- [YOUR GOAL] Repeat the entries below exactly, missing none.

[Stored data entries]
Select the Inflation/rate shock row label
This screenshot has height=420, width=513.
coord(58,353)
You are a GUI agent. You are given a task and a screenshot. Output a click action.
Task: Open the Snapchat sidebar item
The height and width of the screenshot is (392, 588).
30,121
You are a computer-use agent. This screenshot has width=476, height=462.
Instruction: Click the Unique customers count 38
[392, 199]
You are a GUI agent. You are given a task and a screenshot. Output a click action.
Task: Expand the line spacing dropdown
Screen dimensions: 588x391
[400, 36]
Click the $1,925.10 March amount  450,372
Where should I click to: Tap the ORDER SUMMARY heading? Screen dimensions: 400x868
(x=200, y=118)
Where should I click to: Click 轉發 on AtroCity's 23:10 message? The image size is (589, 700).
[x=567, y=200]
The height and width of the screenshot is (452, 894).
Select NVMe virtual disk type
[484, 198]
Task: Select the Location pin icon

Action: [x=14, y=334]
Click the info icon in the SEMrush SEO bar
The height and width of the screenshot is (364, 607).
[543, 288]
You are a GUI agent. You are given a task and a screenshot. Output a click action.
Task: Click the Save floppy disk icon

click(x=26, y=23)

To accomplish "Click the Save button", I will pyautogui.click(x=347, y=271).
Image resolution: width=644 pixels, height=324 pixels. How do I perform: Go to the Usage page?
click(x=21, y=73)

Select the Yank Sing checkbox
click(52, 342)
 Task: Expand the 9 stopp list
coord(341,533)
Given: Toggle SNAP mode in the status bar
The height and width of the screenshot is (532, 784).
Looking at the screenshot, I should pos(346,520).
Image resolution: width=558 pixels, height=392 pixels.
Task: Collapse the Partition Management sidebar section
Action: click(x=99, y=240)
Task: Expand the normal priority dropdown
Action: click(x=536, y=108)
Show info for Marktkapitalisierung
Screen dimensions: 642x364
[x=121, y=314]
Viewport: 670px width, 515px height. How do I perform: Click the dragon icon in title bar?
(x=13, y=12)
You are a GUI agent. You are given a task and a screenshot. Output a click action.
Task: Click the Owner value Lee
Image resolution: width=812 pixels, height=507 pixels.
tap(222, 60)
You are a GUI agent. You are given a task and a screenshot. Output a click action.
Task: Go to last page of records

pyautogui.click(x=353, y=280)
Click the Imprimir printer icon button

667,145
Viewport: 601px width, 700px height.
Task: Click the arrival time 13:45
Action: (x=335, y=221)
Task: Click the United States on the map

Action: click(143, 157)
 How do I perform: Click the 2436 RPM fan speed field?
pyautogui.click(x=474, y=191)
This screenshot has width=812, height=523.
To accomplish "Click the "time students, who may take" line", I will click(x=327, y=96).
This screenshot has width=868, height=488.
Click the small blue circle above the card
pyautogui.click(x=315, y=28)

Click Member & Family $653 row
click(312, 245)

- [SOLVED PROBLEM]
Select the Inflation/rate shock row label
This screenshot has height=420, width=513.
coord(58,353)
You are a GUI agent. You are given a task and a screenshot. Output a click action.
Task: Open the Snapchat sidebar item
The height and width of the screenshot is (392, 588).
30,121
You are a computer-use agent. This screenshot has width=476, height=462.
Instruction: Click the Unique customers count 38
[392, 199]
You are a GUI agent. You are given a task and a screenshot. Output a click action.
Task: Expand the line spacing dropdown
Screen dimensions: 588x391
[400, 36]
Click the $1,925.10 March amount  450,372
Where should I click to: Tap the ORDER SUMMARY heading? Screen dimensions: 400x868
(x=200, y=118)
Where should I click to: Click 轉發 on AtroCity's 23:10 message? The image size is (589, 700).
[x=567, y=200]
The height and width of the screenshot is (452, 894).
Select NVMe virtual disk type
[484, 198]
Task: Select the Location pin icon

Action: [x=14, y=334]
Click the info icon in the SEMrush SEO bar
The height and width of the screenshot is (364, 607).
[543, 288]
You are a GUI agent. You are given a task and a screenshot. Output a click action.
Task: Click the Save floppy disk icon

click(x=26, y=23)

To accomplish "Click the Save button", I will pyautogui.click(x=347, y=271).
Image resolution: width=644 pixels, height=324 pixels. How do I perform: Go to the Usage page?
click(x=21, y=73)

Select the Yank Sing checkbox
click(52, 342)
 Task: Expand the 9 stopp list
coord(341,533)
Given: Toggle SNAP mode in the status bar
The height and width of the screenshot is (532, 784).
Looking at the screenshot, I should pos(346,520).
Image resolution: width=558 pixels, height=392 pixels.
Task: Collapse the Partition Management sidebar section
Action: click(x=99, y=240)
Task: Expand the normal priority dropdown
Action: click(x=536, y=108)
Show info for Marktkapitalisierung
Screen dimensions: 642x364
[x=121, y=314]
Viewport: 670px width, 515px height. How do I perform: Click the dragon icon in title bar?
(x=13, y=12)
You are a GUI agent. You are given a task and a screenshot. Output a click action.
Task: Click the Owner value Lee
Image resolution: width=812 pixels, height=507 pixels.
tap(222, 60)
You are a GUI agent. You are given a task and a screenshot. Output a click action.
Task: Go to last page of records

pyautogui.click(x=353, y=280)
Click the Imprimir printer icon button

667,145
Viewport: 601px width, 700px height.
Task: Click the arrival time 13:45
Action: (x=335, y=221)
Task: Click the United States on the map

Action: click(143, 157)
 How do I perform: Click the 2436 RPM fan speed field?
pyautogui.click(x=474, y=191)
This screenshot has width=812, height=523.
To accomplish "Click the "time students, who may take" line", I will click(x=327, y=96).
This screenshot has width=868, height=488.
Click the small blue circle above the card
pyautogui.click(x=315, y=28)

Click Member & Family $653 row
click(312, 245)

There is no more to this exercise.